寄付は経済学的に肯定されるか

night_in_tunisia氏のサイトを見て思いだしたのだが(と、言いつつ微妙に関係ないのだが)寄付という行為は経済学的に肯定され得るのだろうか。

などと書くと、これまた曖昧なので具体的に書くと「あなたは後進国に旅行に行きました。目の前にいかにも貧乏そうなガキが泣きそうな顔で見ています。裕福な国に生まれたあなたはこのガキんちょにお金を恵むべきだろうか」という状況である。

よく聞くのが「後進国のガキどもに無償で金銭を与えることで、国を改善しようというインセンティブが抑制されてしまうではないか」というものである。このことはマクロの視点に限るならば一面においては正しいようにも思える。「エコノミスト 南の貧困と闘う」を読む限り資本の投下も教育率の向上も国の生産性を上向かせることはできないようである。この事実をミクロの行為にも導入するならば、我々先進国の人間は彼らに援助を与える行為は純粋に無意味ということになる。
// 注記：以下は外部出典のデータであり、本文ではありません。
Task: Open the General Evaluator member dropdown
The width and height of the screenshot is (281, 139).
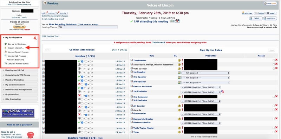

しかし一方で、我々先進国に生まれた人々と比較すると必ずしもこれは正しくないようにも思える。日本の人々は後進国の人々より多くの賃金を得ている。すなわち高い生産性を保持していると言えるわけだが、もし両親からの無償の援助を得られなかったとしても現在の賃金水準は維持できただろうか。純粋にインセンティブで考えるのであれば、両親からの無償援助など無い方がより高い向上心を維持できるはずである。だが、これに同意できる人はほとんどいないだろう。

では、どのように考えるのが正しいのか。

最も単純な解答としては、あなたの効用関数に従いなさいというものかもしれない。あなたが目の前にいる子供の幸せを願い、それがあなた自身の幸せにつながるならば、遠慮なく寄付や援助を行うことができる。これは市場主義の原則に則った適切な行動である。